One of the varieties of surface-modified inorganic sorbents uses natural aluminosilicates as carriers that are safe for the environment and therefore suitable for treatment of radioactively contaminated drinking water and soils. The principle of action of surface-modified sorbents is as follows: the sorption material is introduced into the soil, absorbs radionuclides and prevents their migration, transfer to plants. One kilogram of such sorbent is enough to decontaminate a one square meter area of soil (about 150 kg of soil). After cleaning, the soil becomes suitable for agricultural use.

“Sorbents for the removal of cesium and strontium radionuclides were tested in the Fukushima accident zone in Japan, the results were reflected in monographs published in Springer in 2015-2018. However, soil deactivation technologies may be in demand not only in areas contaminated as a result of radiation accidents, but also where soil contamination with natural radionuclides occurs due to large-scale use of fertilizers. Our Chinese partners have expressed their interest in rehabilitation of agricultural lands after the use of fertilizers containing radionuclides,” adds Anna Voronina.
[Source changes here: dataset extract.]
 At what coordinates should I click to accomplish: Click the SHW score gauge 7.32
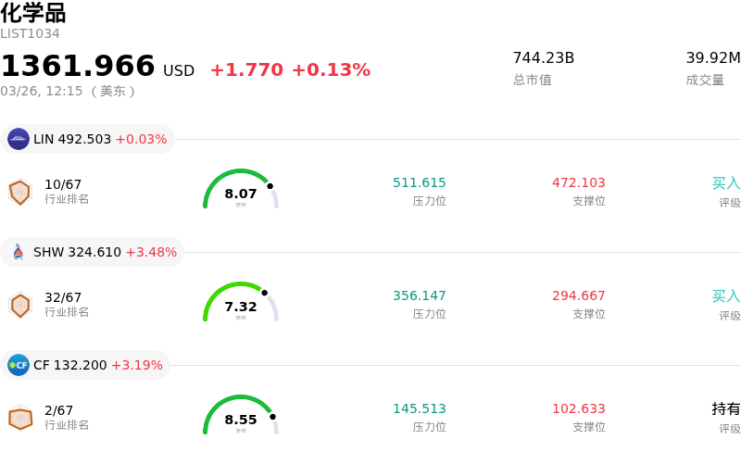(x=241, y=303)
A new area of application of sorption technology has opened up in connection with the tasks of selective extraction of chemically and radiochemically pure radionuclides from solution fuel of homogeneous nuclear reactors and solutions of irradiated targets, which are in demand in nuclear medicine. Employees of the Department of Radiochemistry and Applied Ecology at Ural Federal University created technologies for selective isolation of high-purity molybdenum-99 isotope using Thermoxide inorganic sorbents. The isotope quality has been confirmed by tests at the Kurchatov Institute National Research Center, in Belgian and American research laboratories, and Russian and American patents have been received.
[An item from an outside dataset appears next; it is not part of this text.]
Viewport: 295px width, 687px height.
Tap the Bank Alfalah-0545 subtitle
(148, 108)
Current projects of the Ural School of Radiochemistry are related to further improvement of sorption technologies of LRW processing, methods of radiochemical analysis, and theory of interfacial distribution of substances. In particular, methods of radiochemical analysis of natural waters are being developed: the method for determining the isotopic composition of uranium in its underground leaching solutions and the method for determining radium in natural waters are based on the use of TIS, other methods of radiochemical analysis of natural waters – on the use of Thermoxide sorbents, including those modified at the department. In the summer of 2021, methods for determining cesium-137 and strontium-90 will be tested to monitor groundwater in places of radioactive waste disposal. According to Anna Voronina, in the future the methods will be used to monitor the sanitary protection zones of nuclear fuel cycle enterprises and will be offered to the National Operator for Radioactive Waste Management (also part of Rosatom State Corporation).